Intel, that's who - it's part of an old version of their PROSet software. But I had a frightening time drawing that conclusion.

I was recently trying to make sure I knew what all the processes running on my laptop were doing to check that I hadn't picked up any malware. I didn't have any reason to suppose that anything evil was lurking on my system, but it doesn't hurt to check.

I found a program called RegSrvc.exe running as SYSTEM whose purpose was unclear to me. According to netstat it wasn't listening for incoming connections on any network ports.

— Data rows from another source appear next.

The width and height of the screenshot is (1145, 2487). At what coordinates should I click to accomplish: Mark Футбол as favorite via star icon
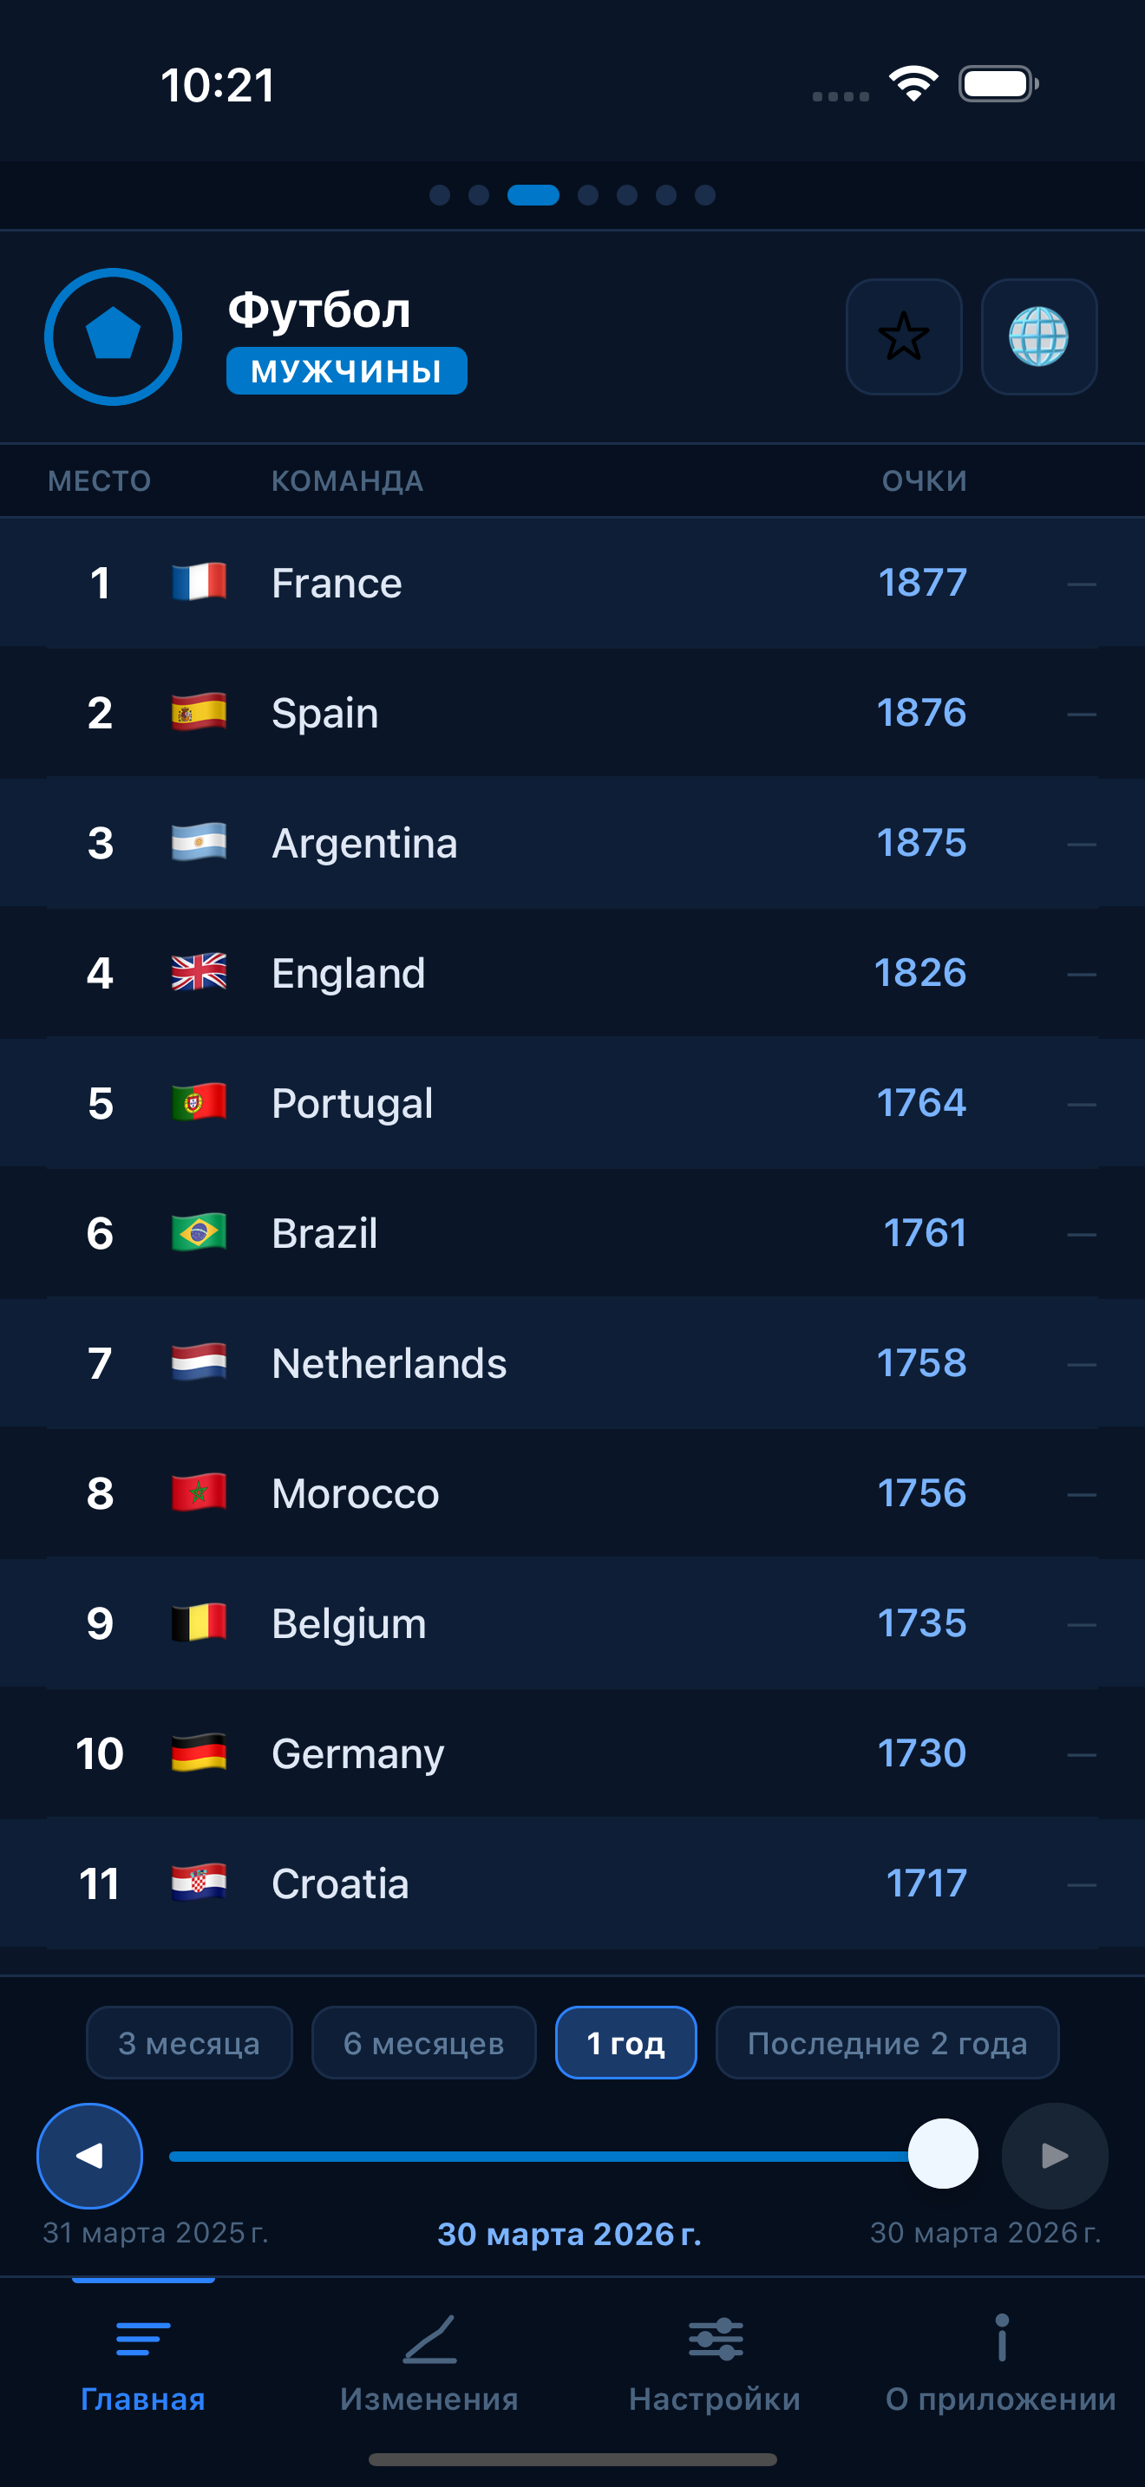click(x=903, y=337)
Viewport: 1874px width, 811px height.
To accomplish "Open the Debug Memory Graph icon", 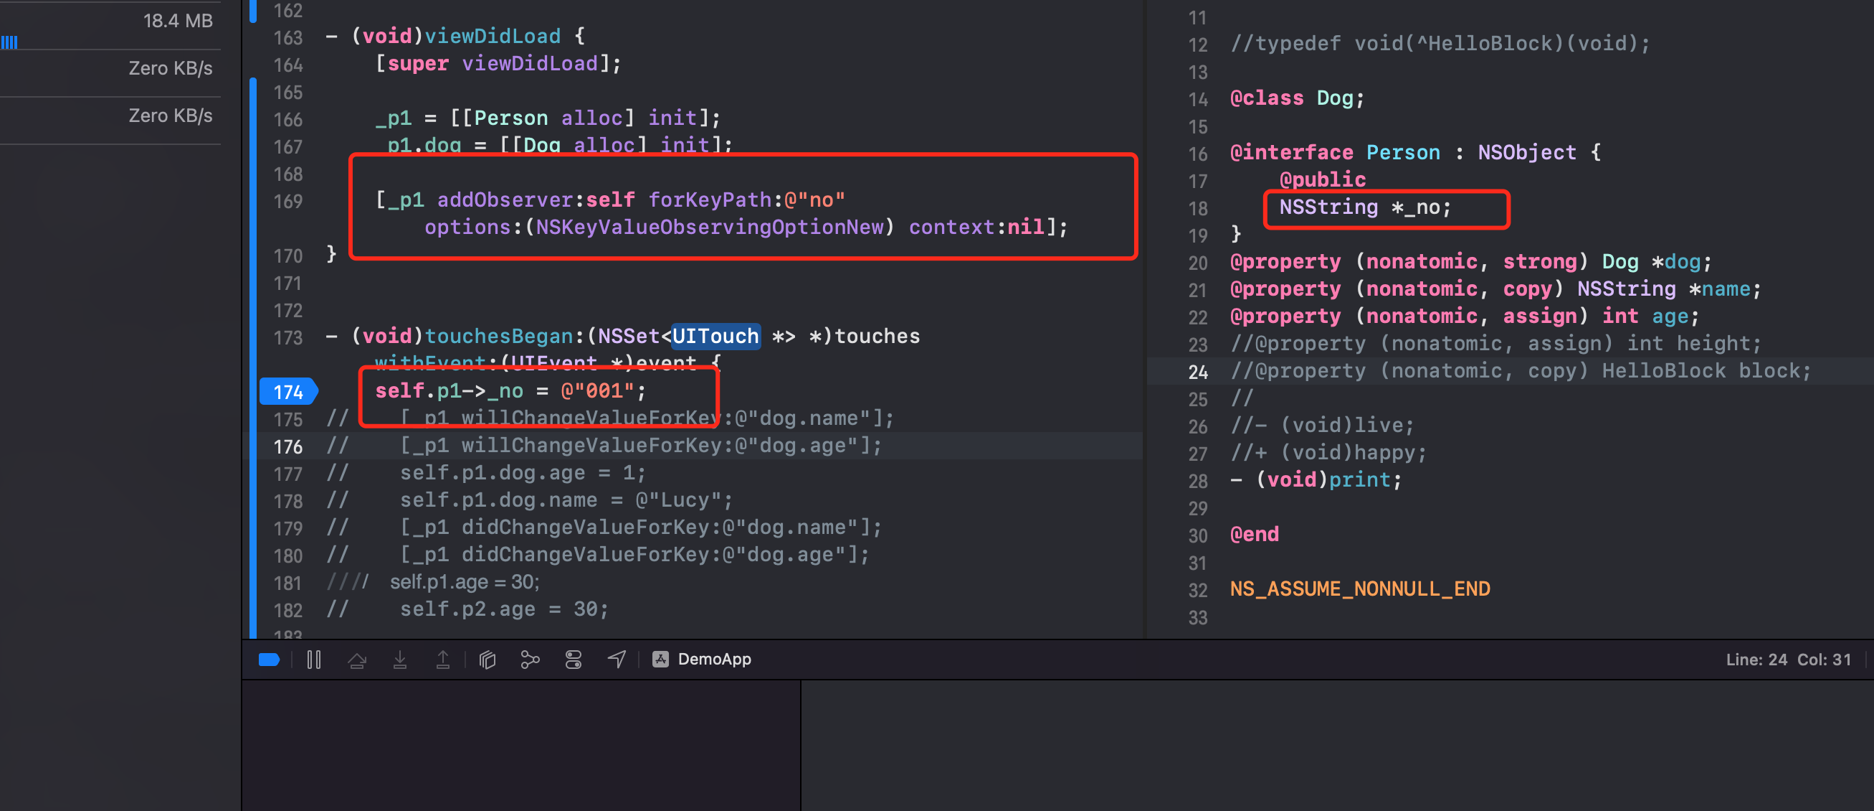I will pos(530,660).
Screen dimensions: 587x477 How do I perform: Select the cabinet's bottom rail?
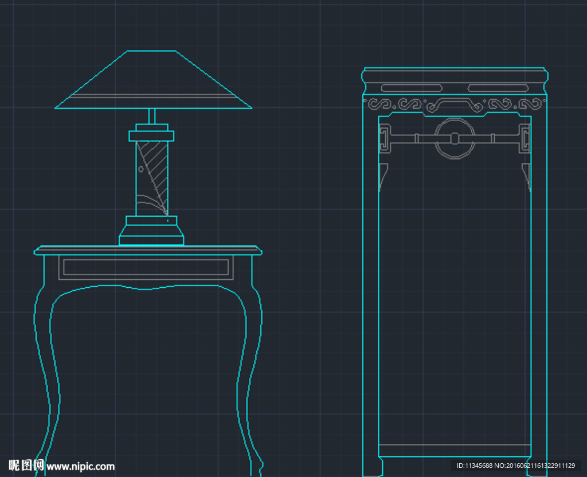455,450
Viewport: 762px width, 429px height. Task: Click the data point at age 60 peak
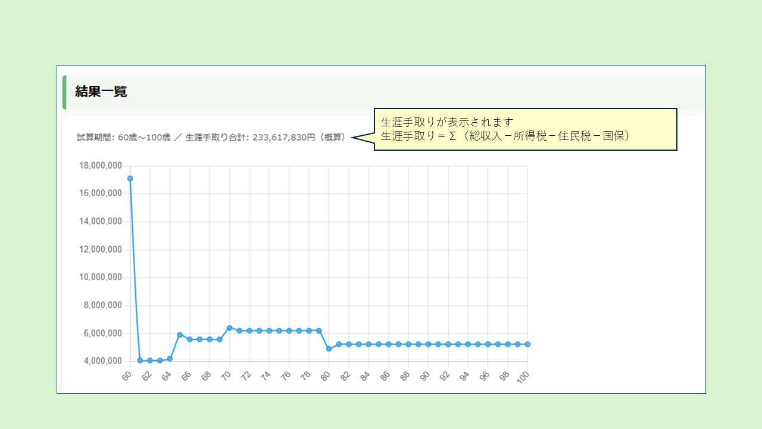tap(130, 178)
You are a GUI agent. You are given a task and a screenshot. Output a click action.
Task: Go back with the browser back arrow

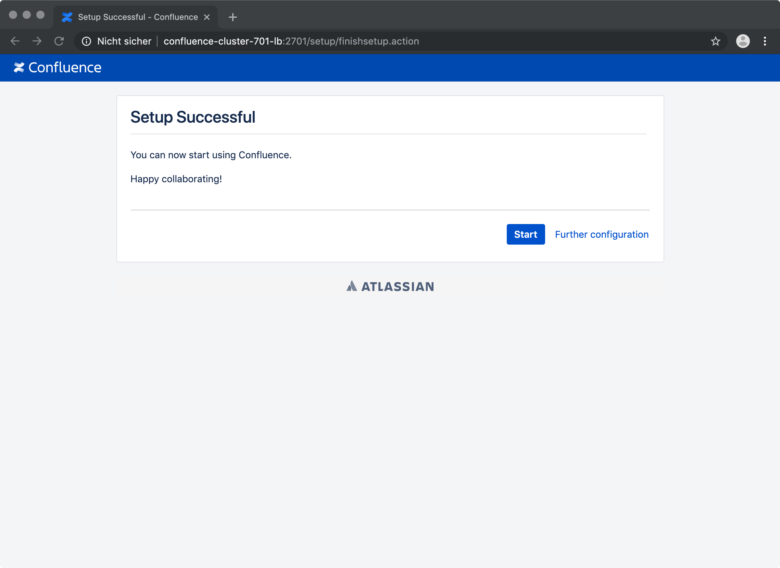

Sysinternals' excellent Process Explorer utility concurred. It also indicated that seemed to be using a bizarre and cryptic set of resources, events, handles and so on. It wasn't obvious what it was doing, and running it through depends to work out what kinds of things it did wasn't very illuminating either. The file version information claimed that the code was written by Intel, but gave no clues as to what it did, or why it might be in the c:\WINDOWS\SYSTEM32 directory.

Then I googled for info on RegSrvc.exe. The results were initially rather alarming - almost every hit was for discussions of hijacked computers. So I thought that perhaps I had been compromised. However, on closer inspection, none of these threads seemed to be discussing RegSrvc.exe itself. The threads all simply contained a list of what processes were running on the machine, usually because someone had asked to see that in order to help diagnose a problem. (This is a problem when googling for exe-specific problems these days - you tend to get an awful lot of false positives caused by these diagnostic lists.)

I did find one thread on Usenet discussing RegSrvc.exe. But it simply consisted of a lone voice asking what the program did, followed up by the same person asking why nobody seemed to know what it did... (And a couple of people offering non-helpful replies.)

So I asked around to see if any of my acquaintances knew what it did - no joy. I also asked around to see if anyone else had it on their machines. Again, nothing - and that made me a bit suspicious... (Particularly since one of the people I asked had a laptop that is nearly identical to mine.)

Then I had a look through the strings embedded in the executable, and noticed that it had a load of COM registration stuff in there - it looks like it's an ATL COM server that has been installed to run as a service. So I tried firing up OLEVIEW to see if it had a type library, and indeed it did.

What I saw terrified me. This program exposes a COM class that provides various methods to read and modify the registry, and also to perform a couple of driver installation tasks, if the names of the methods are anything to go by. And this thing is set up to run as the local SYSTEM account! I was pretty worried at this point - what business would any legitimate application have in installing a scriptable COM component that enables highly-privileged access to the registry and the ability to install device drivers? And why would it put it in the SYSTEM32 directory, giving it a name that looks kind of reminiscent of some of the system programs that live in there, and with no indication of where it came from?

It was around this time that I disabled the service...

I dug around some more in the registry to see if anything else pointed to the program. And it did - there was the usual trail left by a Windows Installer msi-based installation. And it was in this trail that it became clear that Intel PROSet was claiming ownership of RegSrvc.exe.

So I tried uninstalling PROSet. Lo and behold, it removed the RegSrvc service, and scheduled the exe for deletion on the next reboot. I heaved a sigh of relief at this point. Apparently it's not malware - it's just legitimate code from Intel that's doing a remarkably good job of looking like malware. (And it turns out that the reason the friend with the near-identical laptop didn't have this service is that his laptop doesn't have the Intel wireless - he has the alternative non-Centrino wifi.)

I'm not sure what PROSet was actually doing for me. My wireless networking seems to be working just fine without the service so far. (And my ethernet card isn't an Intel one in this laptop.) So unless I find a good reason to, I won't be rushing to install the latest version...

Many thanks to Dominick Baier for his helpful suggestions, and to Richard Blewett for his invaluable advice on BlueTooth mouse battery management.